## Teks Bacaan
Jumat, 22 November 2024

Apresiasi Pidato Prabowo, Pakar Hukum Ingatkan ASN dan Penyelenggara Negara Hati-Hati Soal Korupsi

Laporan oleh Muchlis Fadjarudin
Bagikan
Slamet Pribadi Pakar Hukum Pidana. Foto: Istimewa

Slamet Pribadi pakar hukum pidana Universitas Bhayangkara Jakarta mengatakan, gebrakan dalam pidato pertama Prabowo Subianto saat dilantik sebagai Presiden RI di Gedung Rakyat pada tanggal 20 Oktober 2024 adalah pernyataan jujur seorang pemimpin soal kebocoran anggaran negara ada di mana-mana dan berbagai level.

Prabowo Presiden menyampaikan ketidaksukaan adanya kebocoran anggaran negara dan perilaku korupsi.

“Pidato sambutan ini disampaikan dengan tekanan suara yang cukup tegas, keras, diberikan aplaus oleh hadirin. Ini merupakan kegeraman seorang Mantan Menhan di era Jokowi Presiden ke-7 RI, yang sekarang dipercaya oleh Rakyat untuk menjadi presiden, dengan jumlah fantastis pemilih 96.214.691 suara atau 58,6 persen,” ujar Slamet dalam keterangan tertulisnya, Rabu (23/10/2024).

Slamet mengingatkan pada para ASN atau penyelenggara negara di Republik ini, harus bekerja ekstra hati-hati, kalau tidak, akan digulung oleh Presiden melalui penegakan hukum, dimana para penegak hukum akan lebih serius.

“Korupsi dan perilaku koruptif adalah momok yang mengkhawatirkan bagi masyarakat, pelaku bisnis, pencari keadilan, orang miskin yang sakit dan perlu masuk rumah sakit, perijinan, proses administrasi pemerintahan lainnya. Sehingga sempat terdengar suara miring yang buruk “kalau bisa diperlambat mengapa harus dipercepat”. Suara ini suara yang sangat menyakitkan bagi Masyarakat dan yang membutuhkan proses administrasi yang cepat dan mudah,” tegasnya.

Menurut Slamet, korupsi dan perilaku koruptif berdampak buruk dan merugikan sendi-sendi kehidupan berbangsa dan bernegara. Bahkan juga memberikan citra buruk bagi kredibilitas sebuah bangsa di mata negara lain.

## Perintah 1
Dalam catatan, ambil bagian yang dimulai dari baris berisi "You are a computer-use agent. This" hingga akhir catatan, termasuk kedua ujungnya. Tulis ulang bagian itu dengan mengganti "Random" menjadi "Square" tanpa perubahan lain, dan jangan sertakan gambar di dalamnya.
Teks tentang pidato Prabowo tidak berhubungan dengan catatan.

## Catatan yang Diberikan
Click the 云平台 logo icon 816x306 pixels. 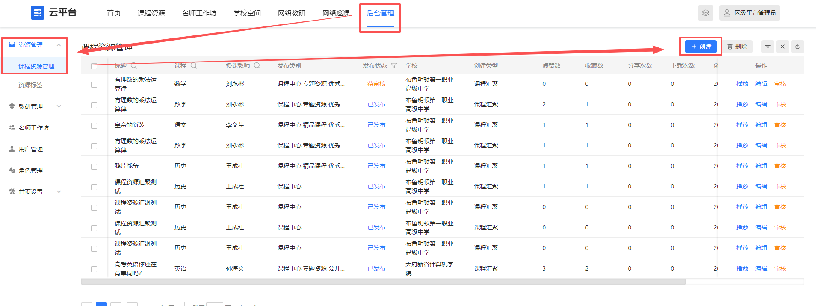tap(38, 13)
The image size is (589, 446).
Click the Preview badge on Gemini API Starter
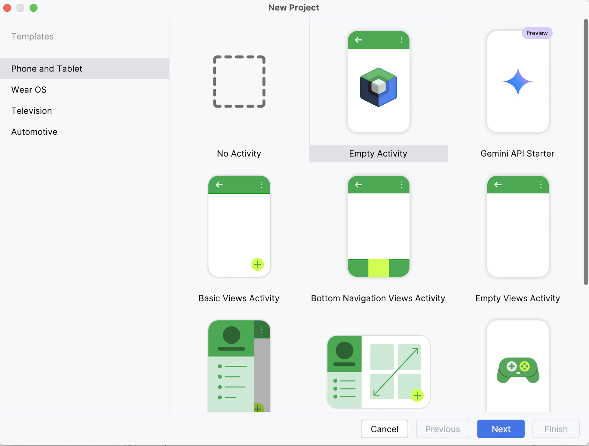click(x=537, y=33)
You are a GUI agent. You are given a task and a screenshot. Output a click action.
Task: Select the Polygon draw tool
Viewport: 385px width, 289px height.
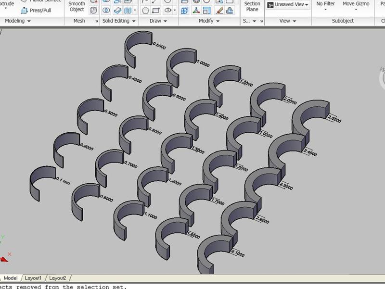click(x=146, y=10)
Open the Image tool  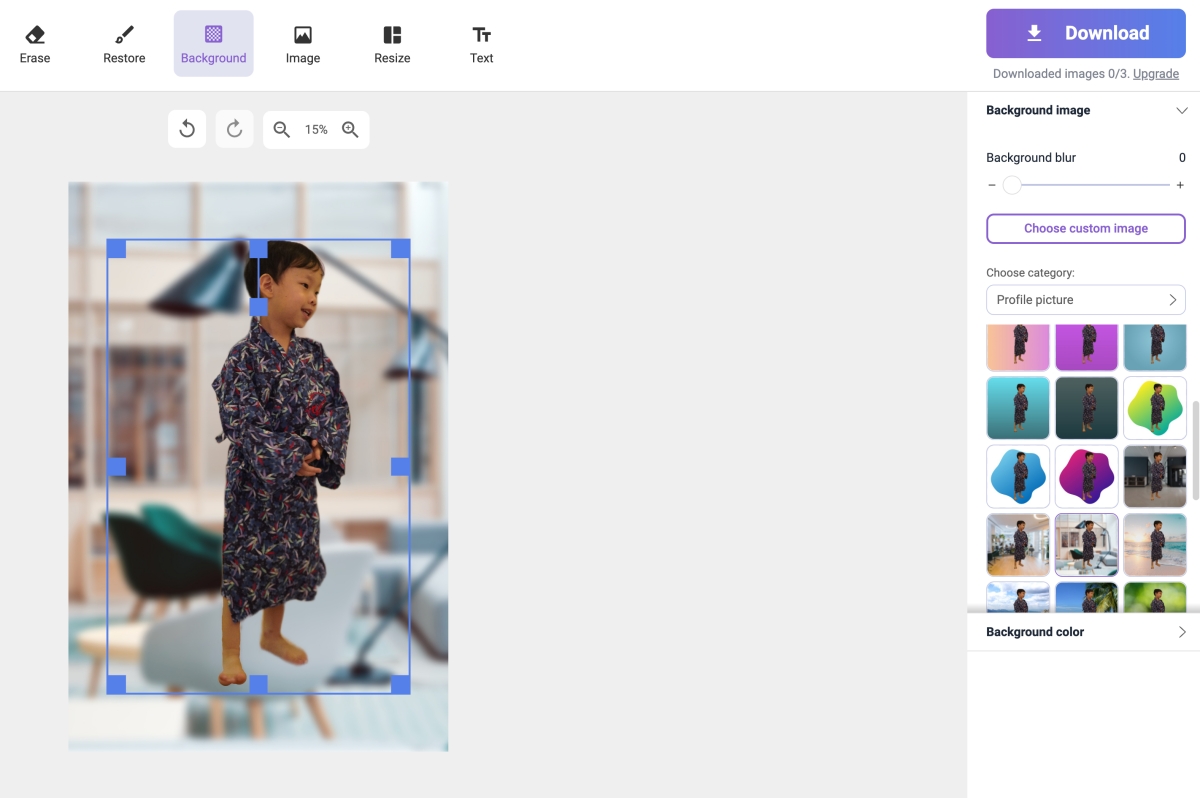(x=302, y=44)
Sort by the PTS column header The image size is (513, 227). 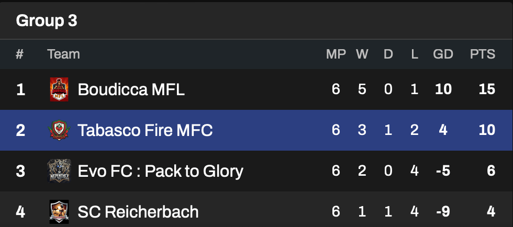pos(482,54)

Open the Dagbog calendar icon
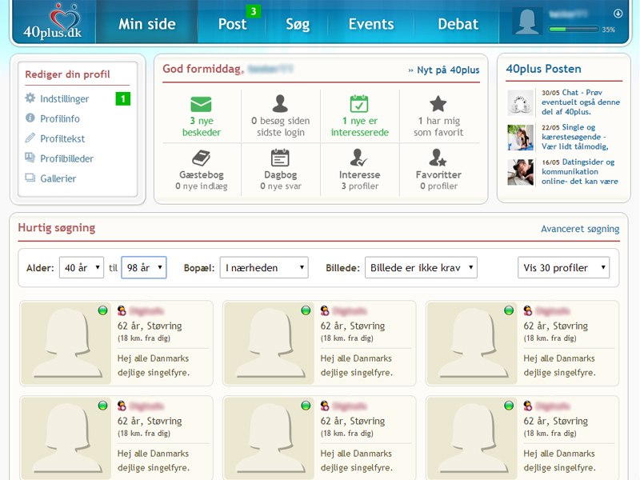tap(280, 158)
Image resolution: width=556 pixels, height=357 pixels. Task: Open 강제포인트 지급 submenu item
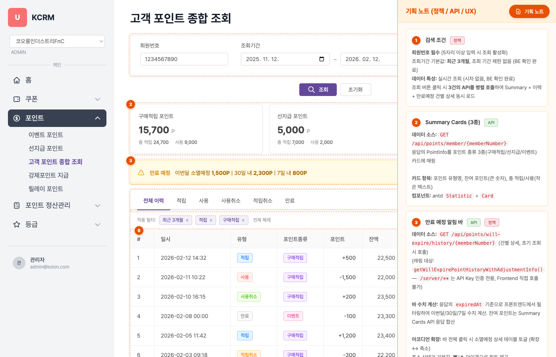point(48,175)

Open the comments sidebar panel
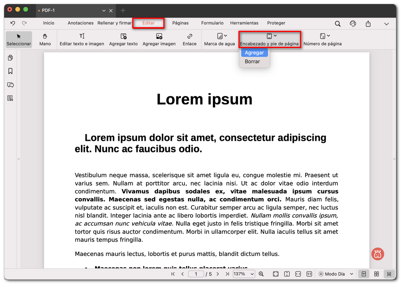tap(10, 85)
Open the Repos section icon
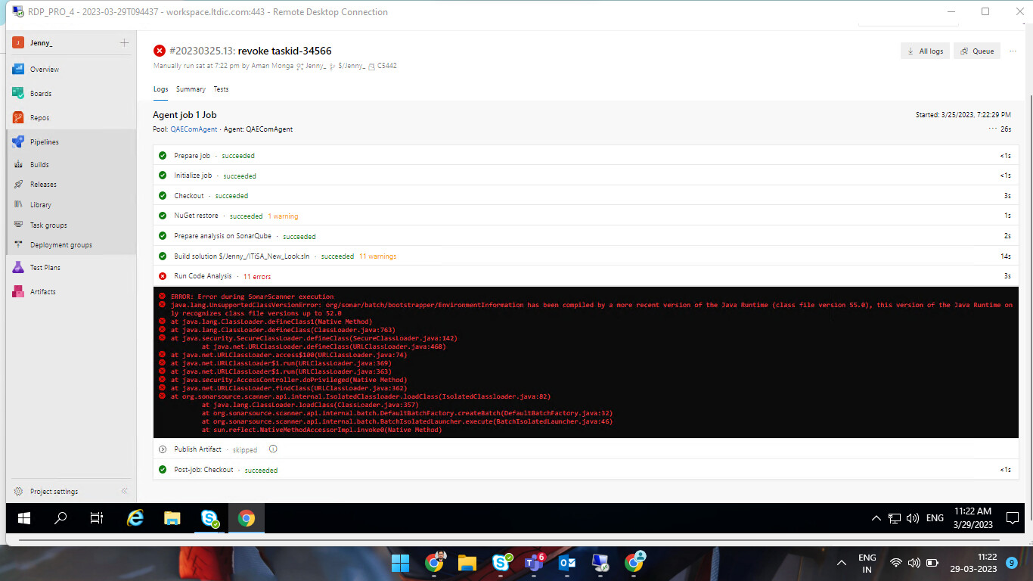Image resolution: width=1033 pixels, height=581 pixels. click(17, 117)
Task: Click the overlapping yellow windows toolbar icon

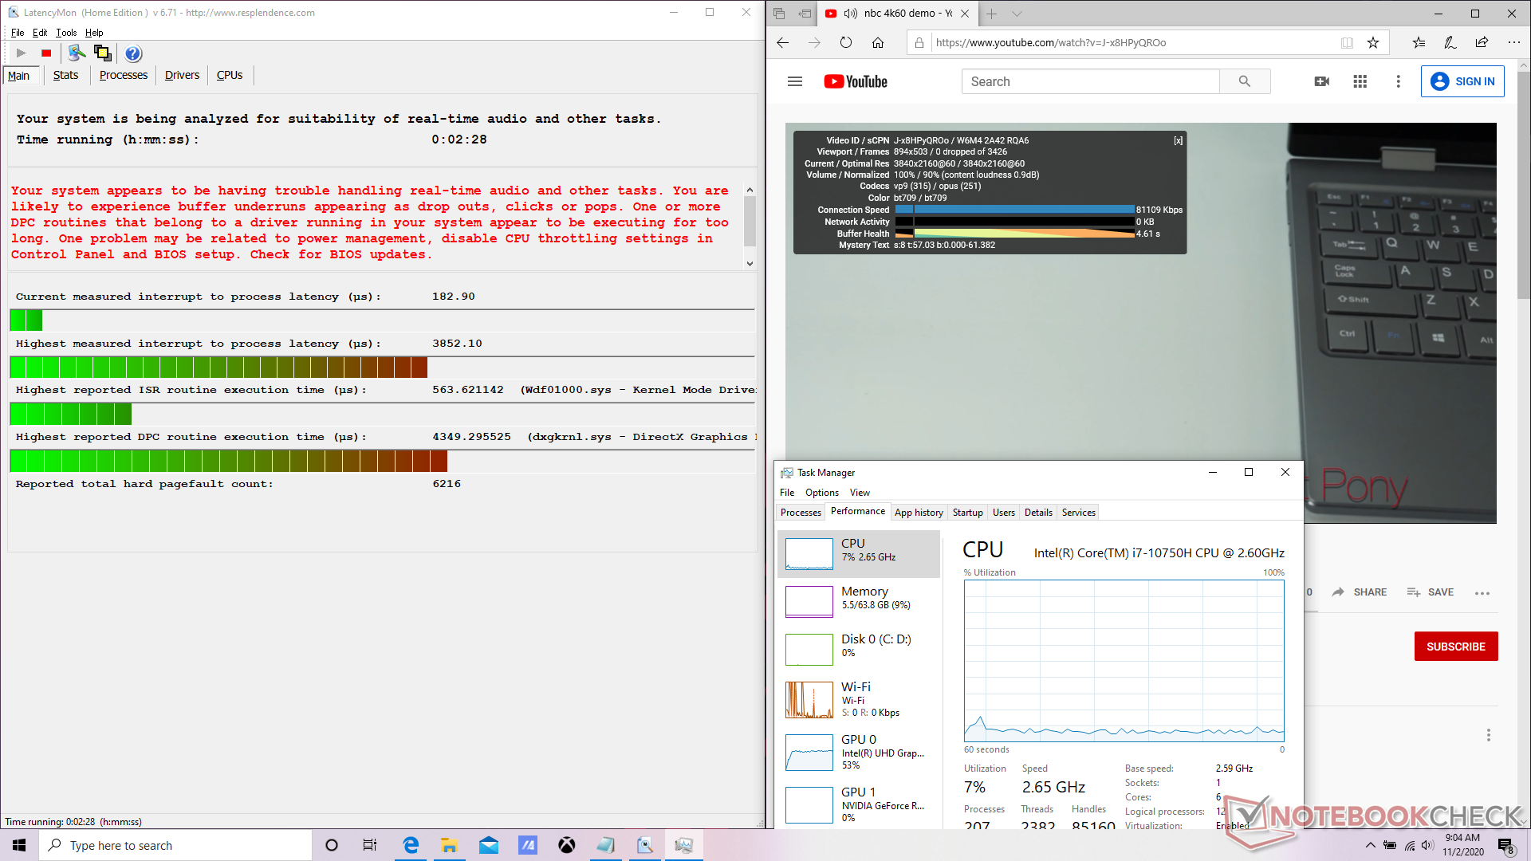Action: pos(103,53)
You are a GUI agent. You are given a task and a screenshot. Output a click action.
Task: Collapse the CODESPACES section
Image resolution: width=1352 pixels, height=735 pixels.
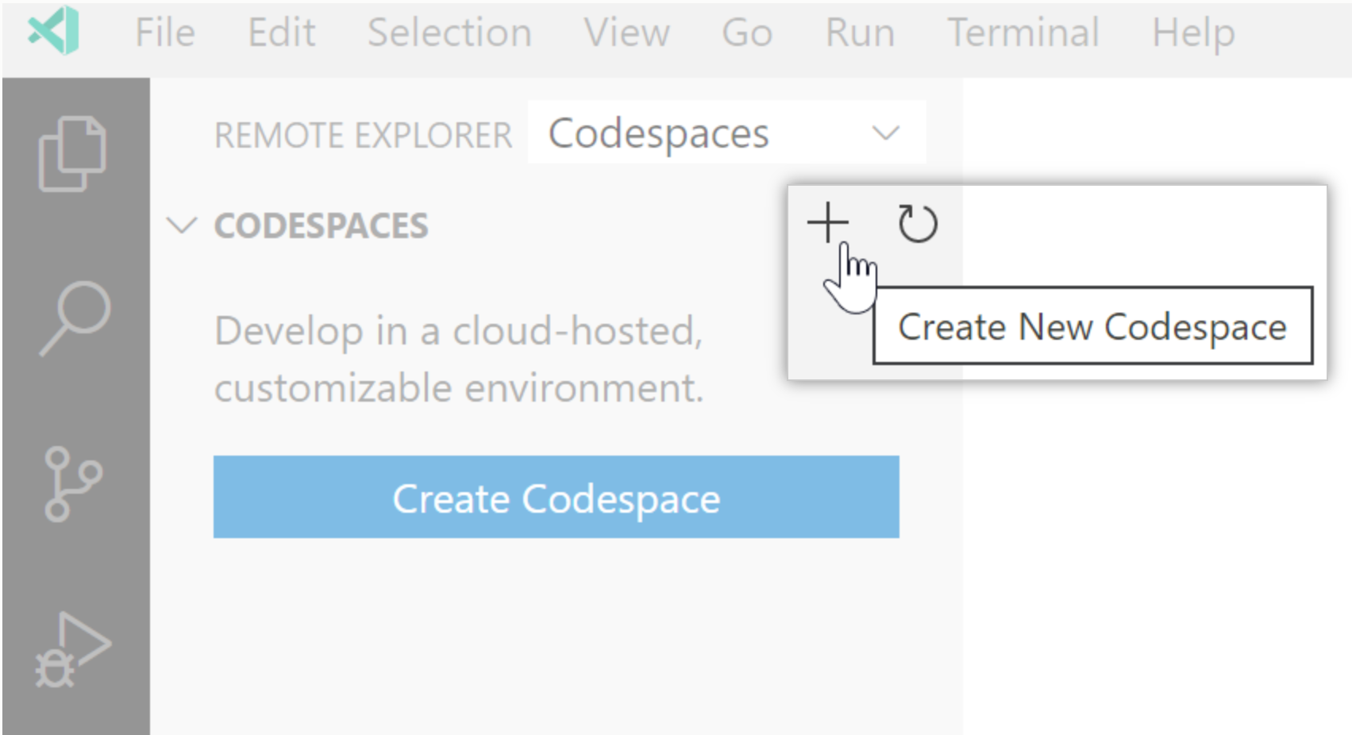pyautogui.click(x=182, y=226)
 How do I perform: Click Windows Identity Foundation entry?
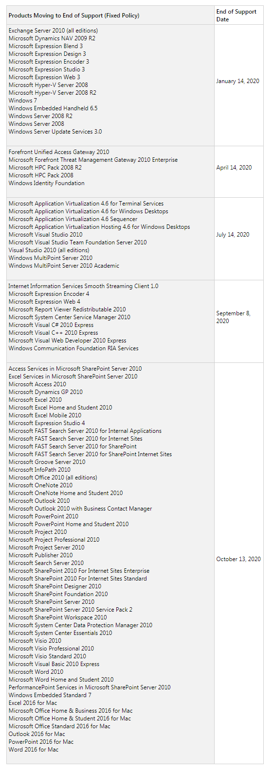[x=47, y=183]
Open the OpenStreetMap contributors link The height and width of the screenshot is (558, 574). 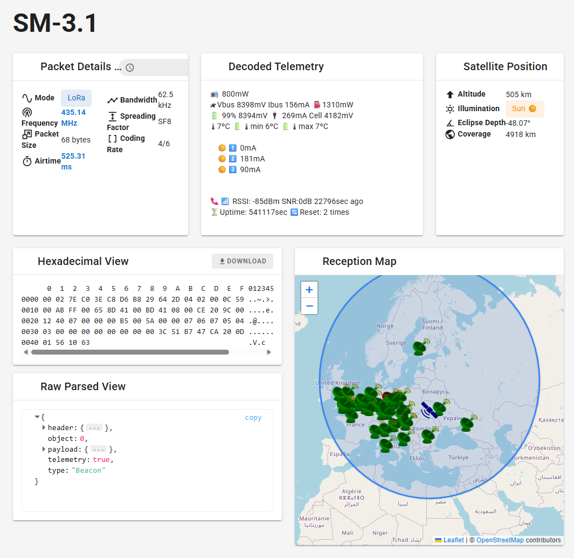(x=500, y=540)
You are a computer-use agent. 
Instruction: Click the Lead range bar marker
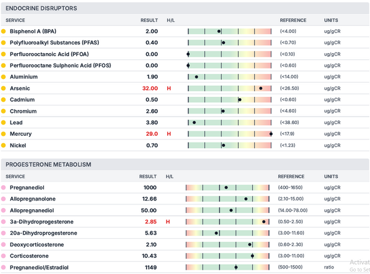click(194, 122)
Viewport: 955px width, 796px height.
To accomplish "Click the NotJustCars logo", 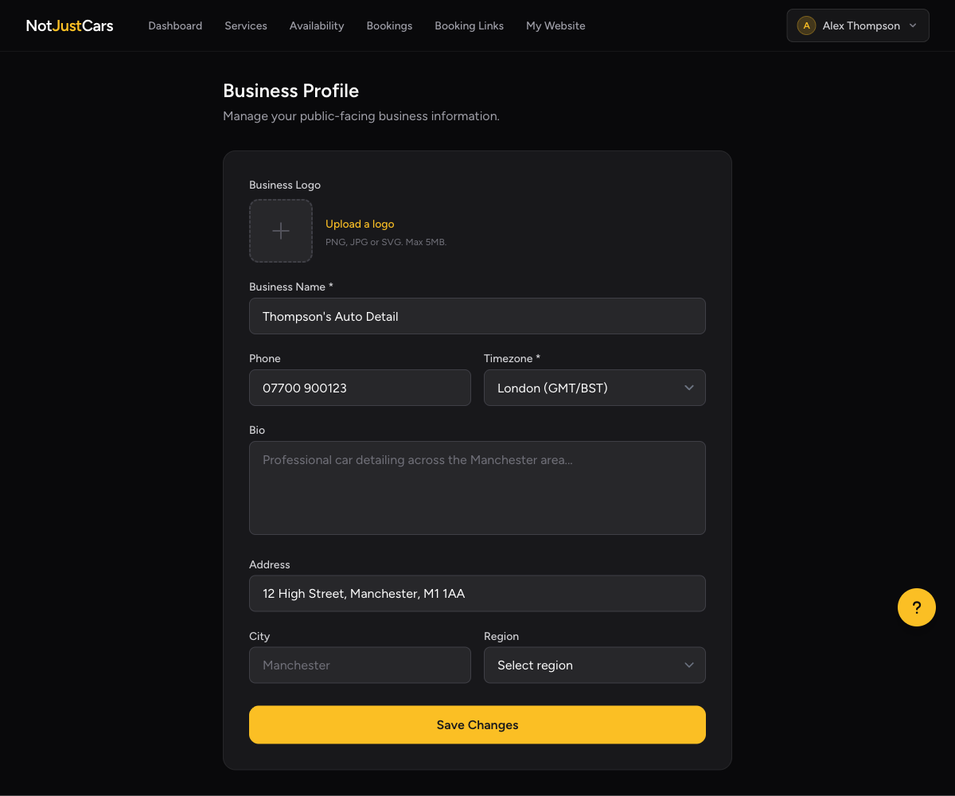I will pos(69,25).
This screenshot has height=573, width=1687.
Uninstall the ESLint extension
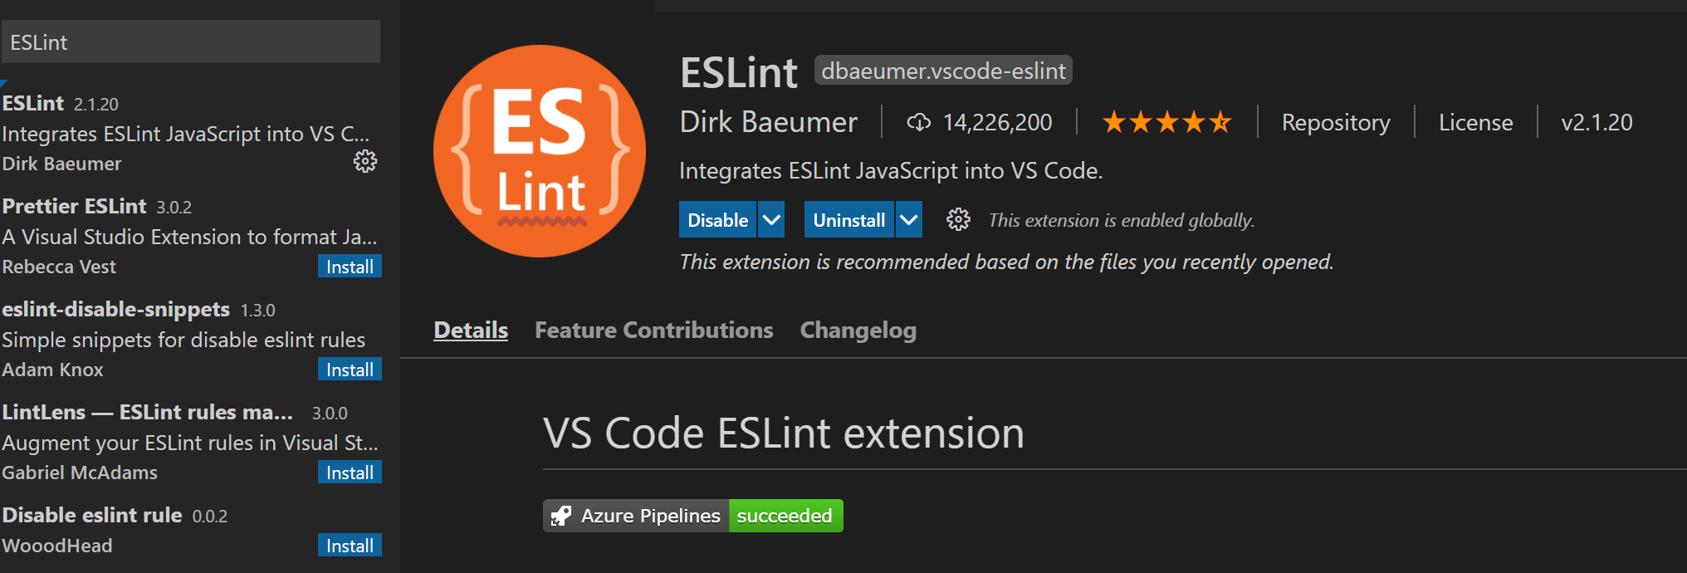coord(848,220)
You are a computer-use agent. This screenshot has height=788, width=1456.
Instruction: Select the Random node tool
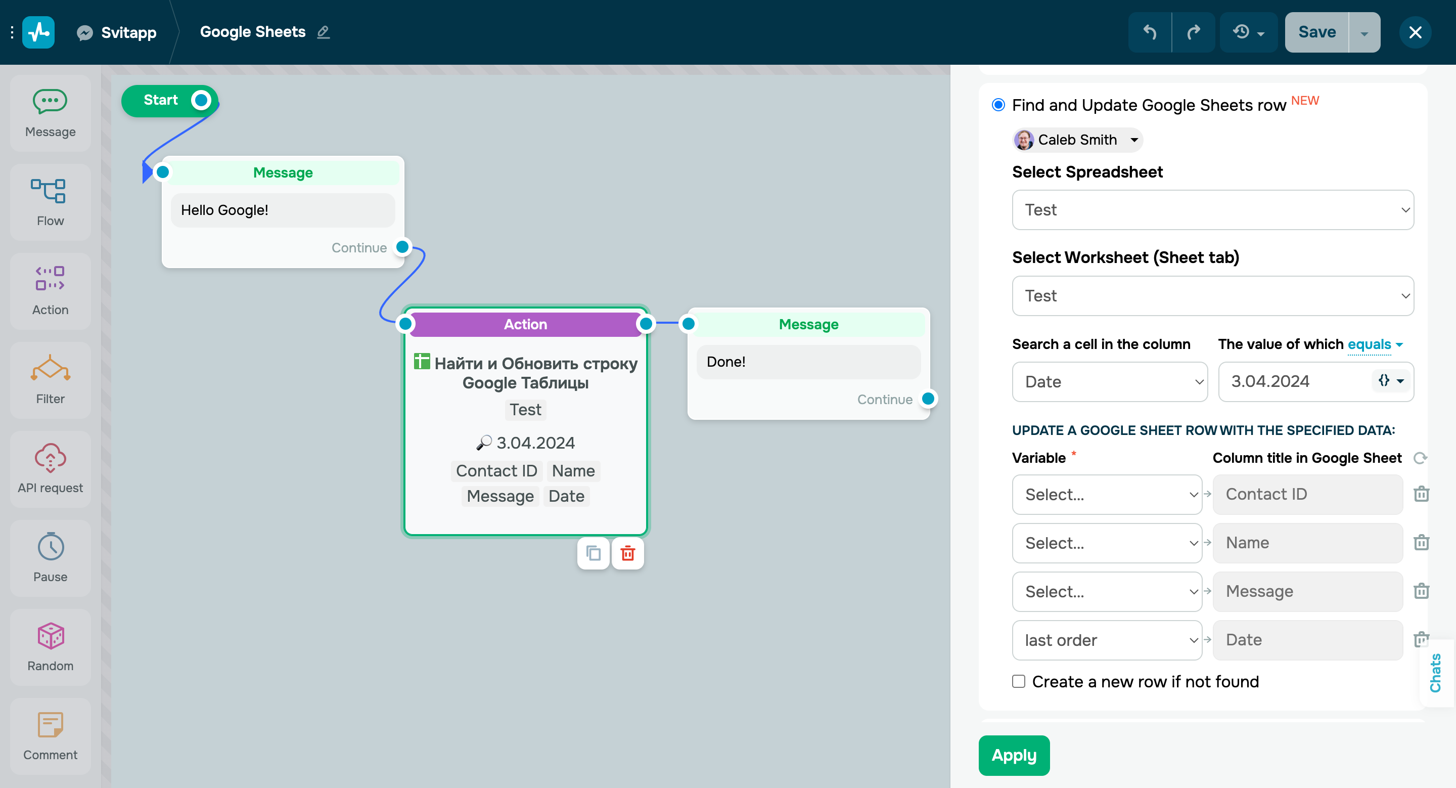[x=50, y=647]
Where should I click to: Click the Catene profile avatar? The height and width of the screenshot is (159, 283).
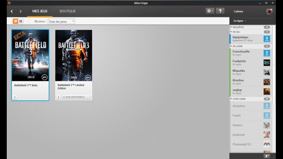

## Perintah 2
Lanjutkan teks tentang pidato Prabowo dari titik akhirnya.

## Hasil Tugas 1
You are a computer-use agent. This screenshot has height=788, width=1456.
Instruction: Select the Square node tool
[x=50, y=647]
Where should I click to: Click the Catene profile avatar? The height and width of the screenshot is (159, 283).

## Hasil Tugas 2
“Negara bisa gagal mencapai tujuannya karena korupsi dan perilaku koruptif, karena digerogoti secara terus menerus oleh tikus-tikus yang tidak bertanggung jawab,” kata Slamet.

Sementara, lanjut Slamet, penegak hukum masih belum bisa diharapkan sepenuhnya untuk melakukan penegakan hukum secara utuh dan memberikan efek jera bagi kehidupan bermasyarakat. KPK juga lebih memainkan pemberantasan atau penegakan hukum dari pada sistem pencegahan, yang seharusnya seimbang, bahkan sistem pencegahan bersifat parsial dari pada pemberantasannya.

Slamet menilai, kehadiran KPK belum memberikan efek jera kepada pelaku atau calon pelaku untuk tidak melakukan kejahatan korupsi.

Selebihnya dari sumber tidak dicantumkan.